Reproduce, exactly, the lines of the material below from the line containing "Given: Remove the 2006 year tag" through the line containing "The width and", with both end lines included and nothing else.

▶ **Given information**
>>>
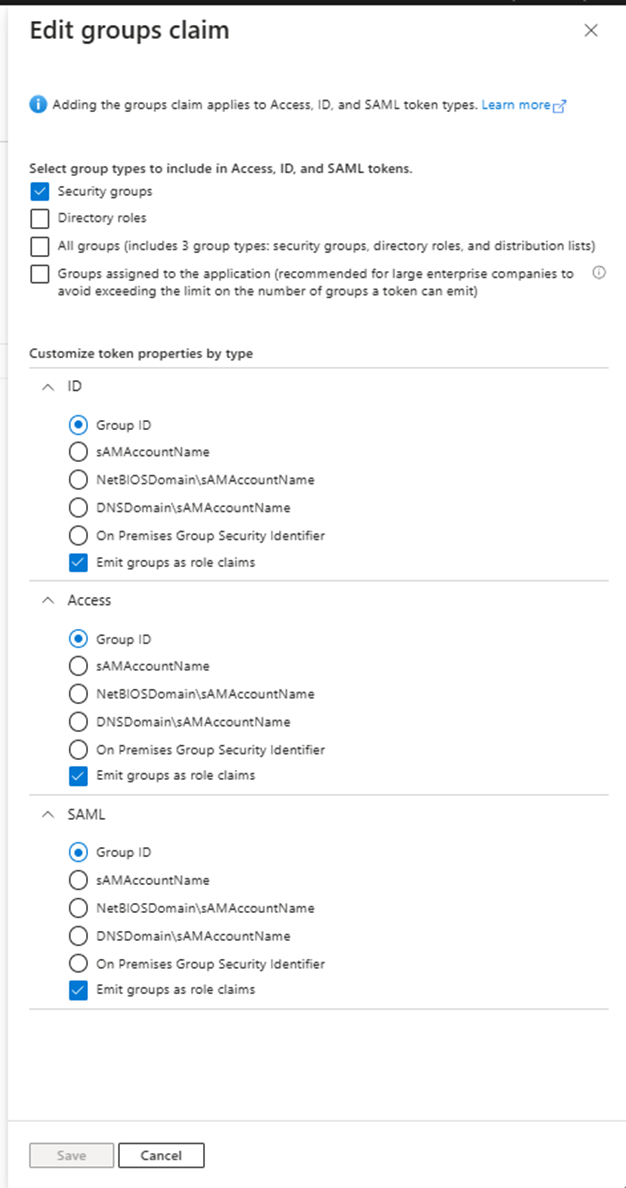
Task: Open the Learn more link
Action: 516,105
<<<
>>>
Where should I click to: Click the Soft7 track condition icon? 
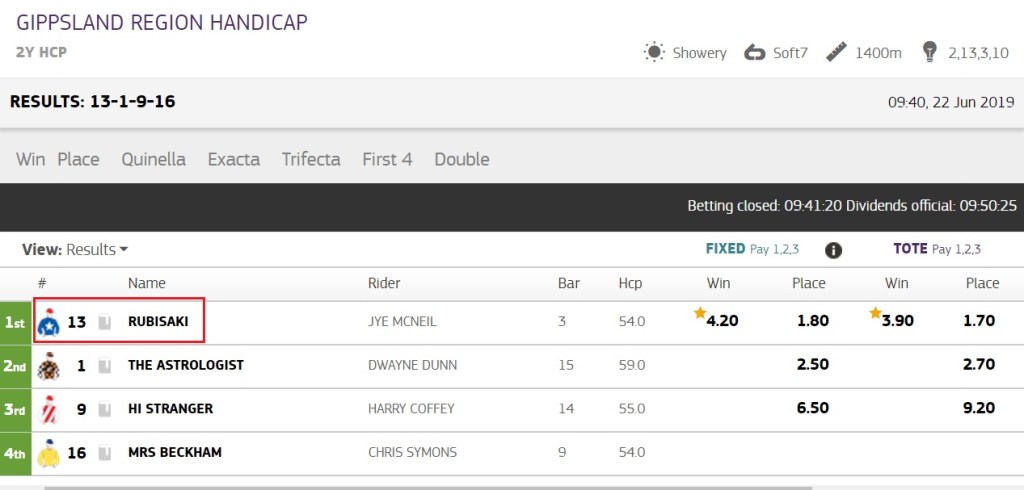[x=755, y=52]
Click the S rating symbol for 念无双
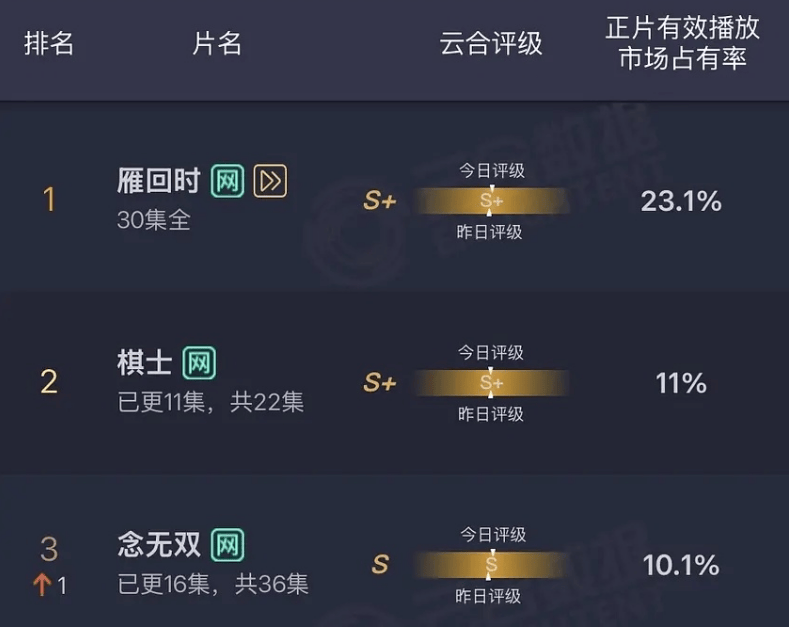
<<<
>>>
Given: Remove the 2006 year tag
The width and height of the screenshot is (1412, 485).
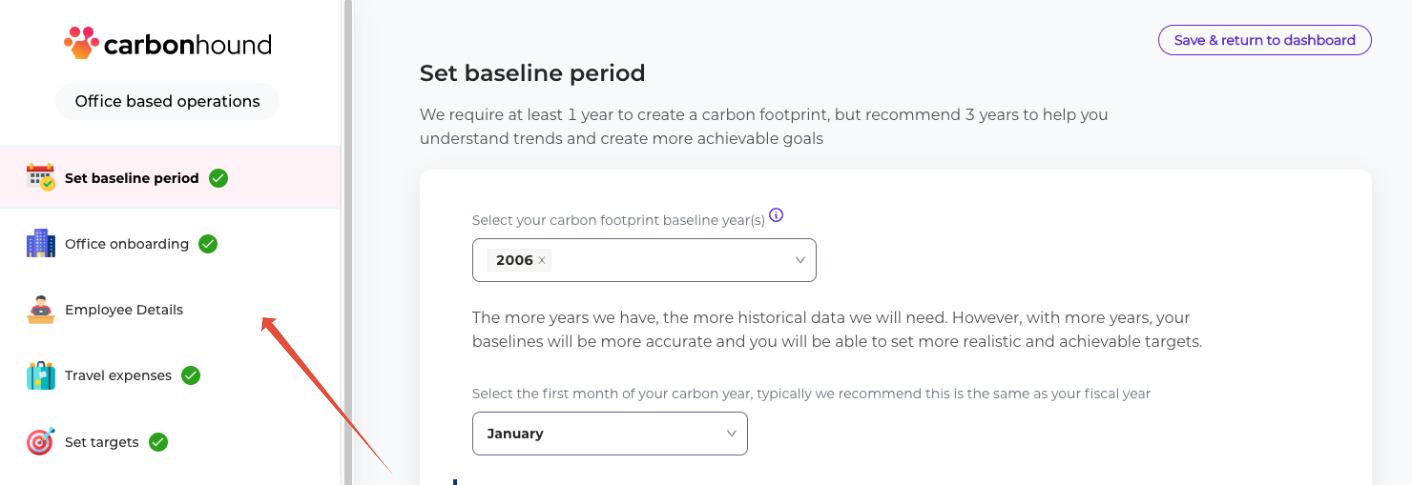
<<<
▶ **Output of the exercise**
Given: Remove the 2006 year tag
The width and height of the screenshot is (1412, 485).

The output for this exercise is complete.